Posted by Amanda at Tuesday, October 27, 2009 4 comments
Monday, October 26, 2009
Weekend Update
Friday night I hosted a girls night out with the "Bud Wives"...who are the "Bud Wives" you ask? They are the wives of all the "Buds"- who happen to be all of Jeff's friends from High School. That's what they called themselves..the "Buds". Similar to the "Clan" if you went to high school with me.
I love all of these girls. They have become good friends and we try to get together every three or four months. Only a handful were able to come this time, but if was still just as fun. We got take out from Olive Garden and then sat at my house and talked the night away. I realize every so often that I don't get too many good adult conversations, so it's so nice to be with these gals.
Saturday morning we had Jeff's cousins little guys come over while their parents went to the temple. We just started this temple swap and I am so excited to have a set time and date when we get to go to the temple and not have to worry about a babysitter. These two little boys are Ethan's best friends in the world! They might as well be brothers and since they live so close to us we get to see them a lot.
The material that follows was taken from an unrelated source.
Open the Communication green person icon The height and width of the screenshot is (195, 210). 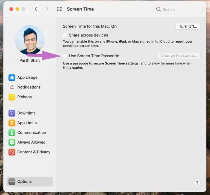tap(12, 133)
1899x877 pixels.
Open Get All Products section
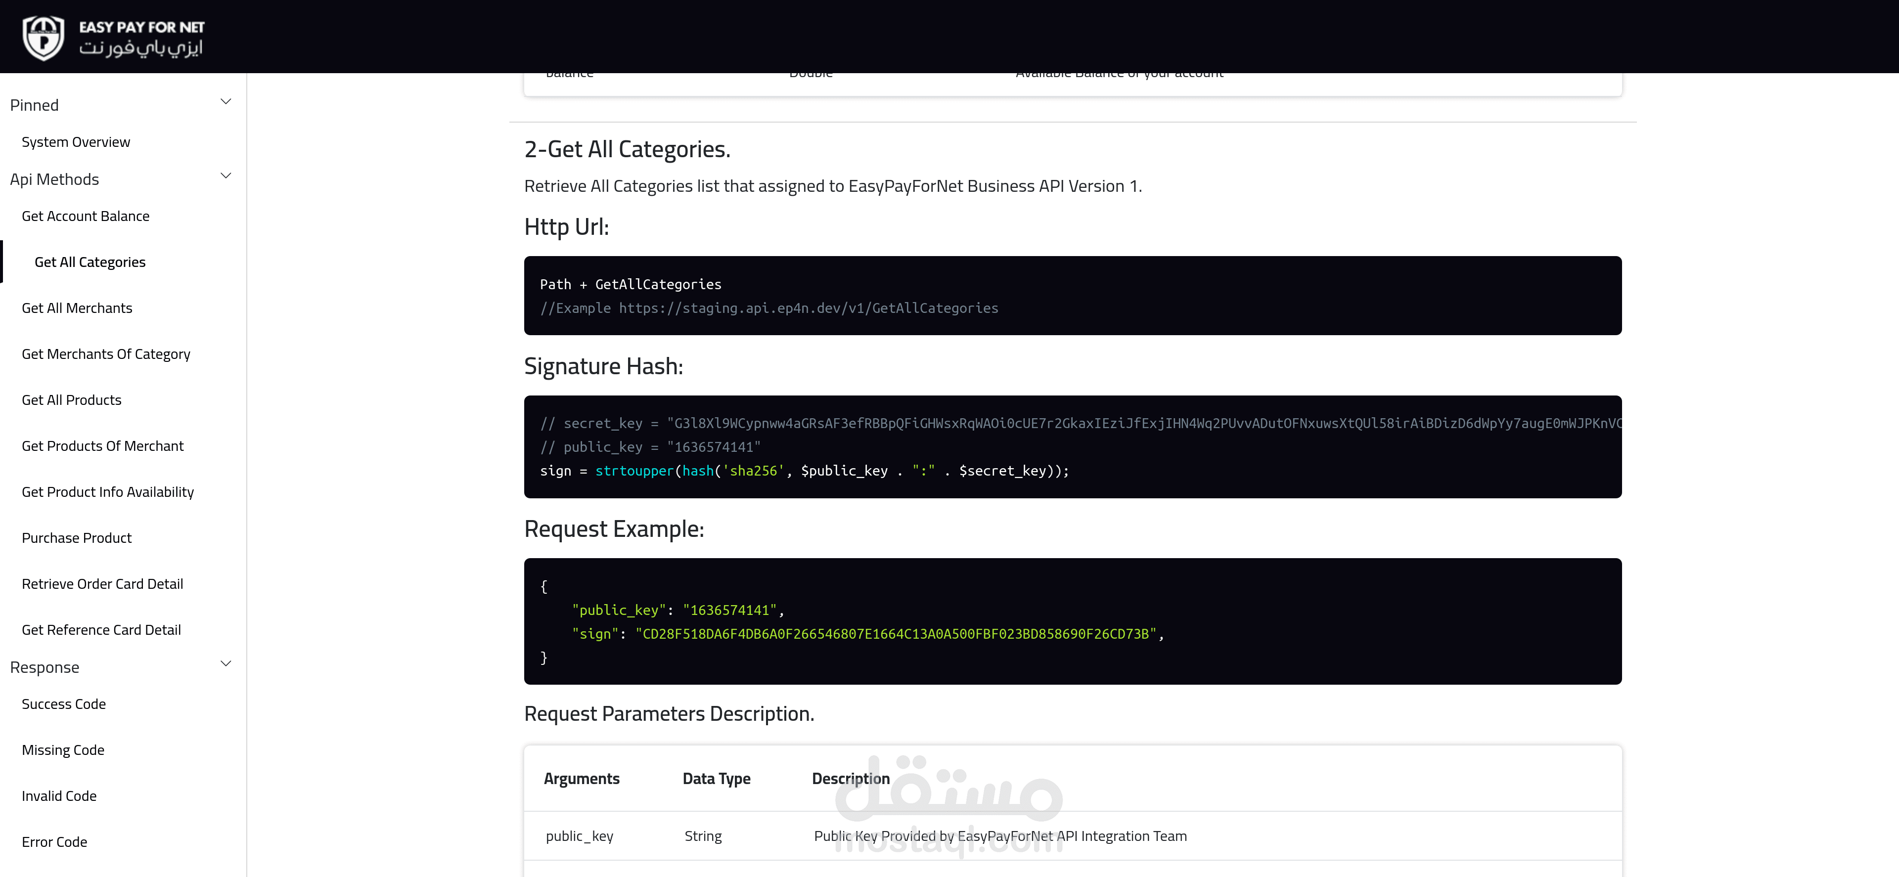(72, 400)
Then in the afternoon I went and donated blood. I LOVE to donate blood. Maybe that sounds weird, but I feel like it is the one thing that I can do on a regular basis to help someone else. I have O negative blood- or the universal donor blood- the kind they keep in ambulances. In fact all of my kids do too. I'm not sure what Jeff's blood type is and no one seems to remember, but I think the chances of him having the same type is pretty high. Wouldn't that be so cool if we could call ourselves the universal donor family :) I get called to donate every eight weeks because I am a perfect match for a child with sickle cell in our local hospital. I hope I can continue to donate for the rest of my life.
Saturday night Jeff went to the BYU game so the kids and I worked on their Halloween costumes. Ashtyn is going to be a vampire, Whitney a mermaid and Ethan Scooby Doo.
Sunday we went to Jeff's parents ward for their homecoming. It was a really wonderful meeting. I can see how their testimonies have grown so much. Afterwards I snuck out early to go to my ward because it was suppose to be split and sure enough it was. We are now members of the new seventh ward. I am excited to be able to get to know more people because it was so hard when the ward was huge. I am sad though that I won't get to see most of my young women any more. Out of the 60 on our rolls- only 16 will be in the new ward. I am also sad that I might not get called back into young women's. I have only had this calling for a few months and I love it. I like change. I'm excited to see where it takes me.
Posted by Amanda at Monday, October 26, 2009 0 comments
Thursday, October 22, 2009
Monday, October 19, 2009
Weekend Update
We started our weekend off at the annual "Walk of Remembrance and Hope" in honor of our little nephew Ryan. Ryan will be six on his birthday. I believe in ANGELS!
We walk for them until they can walk again someday.
Love notes to Ryan.
Waiting to release his balloon.
We love you Ryan and miss you every day!
Dancing in the wind- All those little balloons represent babies that are gone- it made me sad that there were so many and yet surprisingly happy to watch the balloons sway and dance in the breeze- I could almost hear laughter- I think all of those little ones are happy too.